Third Bureau of China City Construction Group Company Limited v Otieno (Civil Application E073 of 2025) [2025] KECA 2061 (KLR) (1 December 2025) (Ruling)

Third Bureau of China City Construction Group Company Limited v Otieno (Civil Application E073 of 2025) [2025] KECA 2061 (KLR) (1 December 2025) (Ruling)

1.The applicant was aggrieved by the Judgment rendered by the High Court in an appeal from the trial Magistrate’s court’s decision. The judgment was rendered on 18th June, 2024. The applicant on 29th May, 2025 moved this Court in a notice of motion made substantially under Rule 4 of the Court of Appeal Rules seeking a grant to be leave to appeal out of time in a second appeal to this Court. The applicant explained the reason for delay to be; they had previously filed a similar application which included prayers which could only be granted by a full bench of the Court. When the applicant appeared before the full bench of this Court on 25th February, 2025, the Court advised them to file the present application as a separate application; because it was a matter that could only be considered by a single Judge of this Court. In compliance with the Court’s direction, the applicant filed the present application. The previous application was withdrawn. The applicant contends that it has a good appeal which should be allowed to be ventilated before this Court. The applicant took issue with the fact that the 1st appellate court did not consider all the evidence, including the additional evidence that was placed before it before rendering the said Judgment. The subject matter of this appeal is a substantial sum of money which the trial court decreed that it be paid. The application is supported by further grounds on the face of the application and the annexed affidavit of Daniel Kigado, an administrator with the applicant.

━━━

▸ Tasks and exercises
A – According to the ruling, on what date did the High Court deliver the judgment the applicant was aggrieved by?
B – List every date that appears in the ruling, including the one in its heading.
C – Using the ruling, explain why the applicant filed the present application as a separate one instead of pursuing its earlier application.
Please rely only on the ruling.

━━━

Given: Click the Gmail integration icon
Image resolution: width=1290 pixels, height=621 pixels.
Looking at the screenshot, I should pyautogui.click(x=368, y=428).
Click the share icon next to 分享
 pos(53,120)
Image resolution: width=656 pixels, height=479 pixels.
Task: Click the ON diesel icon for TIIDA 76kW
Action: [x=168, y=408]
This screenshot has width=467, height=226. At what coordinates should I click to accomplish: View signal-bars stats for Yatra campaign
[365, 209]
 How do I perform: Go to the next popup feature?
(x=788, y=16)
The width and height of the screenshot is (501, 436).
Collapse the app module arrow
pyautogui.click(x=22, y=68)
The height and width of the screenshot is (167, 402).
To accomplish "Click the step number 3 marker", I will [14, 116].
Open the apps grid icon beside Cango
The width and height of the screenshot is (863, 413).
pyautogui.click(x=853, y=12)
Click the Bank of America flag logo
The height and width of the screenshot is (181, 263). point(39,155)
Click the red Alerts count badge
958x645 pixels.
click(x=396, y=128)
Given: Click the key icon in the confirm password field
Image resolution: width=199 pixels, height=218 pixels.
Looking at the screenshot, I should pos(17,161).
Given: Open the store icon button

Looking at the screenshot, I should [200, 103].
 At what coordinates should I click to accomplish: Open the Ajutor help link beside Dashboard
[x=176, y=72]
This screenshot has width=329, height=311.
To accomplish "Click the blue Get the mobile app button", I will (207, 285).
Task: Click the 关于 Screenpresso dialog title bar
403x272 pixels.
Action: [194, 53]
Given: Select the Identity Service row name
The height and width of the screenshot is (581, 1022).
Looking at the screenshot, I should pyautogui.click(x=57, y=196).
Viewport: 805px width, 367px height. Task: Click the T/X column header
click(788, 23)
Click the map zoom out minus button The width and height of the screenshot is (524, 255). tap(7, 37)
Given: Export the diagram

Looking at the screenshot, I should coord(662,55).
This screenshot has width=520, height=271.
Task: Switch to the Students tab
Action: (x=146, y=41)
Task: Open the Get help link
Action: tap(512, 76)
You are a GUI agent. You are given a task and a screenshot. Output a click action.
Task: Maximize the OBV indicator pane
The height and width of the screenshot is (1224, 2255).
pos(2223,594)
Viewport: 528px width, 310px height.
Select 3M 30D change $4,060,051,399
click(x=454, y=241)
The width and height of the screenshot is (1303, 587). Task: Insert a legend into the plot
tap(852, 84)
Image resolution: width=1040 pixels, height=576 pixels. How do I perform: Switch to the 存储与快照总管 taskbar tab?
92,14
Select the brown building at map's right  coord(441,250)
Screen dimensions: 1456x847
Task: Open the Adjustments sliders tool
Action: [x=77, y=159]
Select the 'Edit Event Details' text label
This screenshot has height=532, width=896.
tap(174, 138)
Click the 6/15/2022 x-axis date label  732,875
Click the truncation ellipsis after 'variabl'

━━━

▸ Answers below
A – 18th June, 2024.

B –
- 1 December 2025
- 18th June, 2024
- 29th May, 2025
- 25th February, 2025

C – The earlier application included prayers that only a full bench could grant. When the applicant appeared before the full bench on 25th February, 2025, the Court advised it to file the present application separately, because that matter could only be considered by a single Judge. The applicant complied and withdrew the previous application.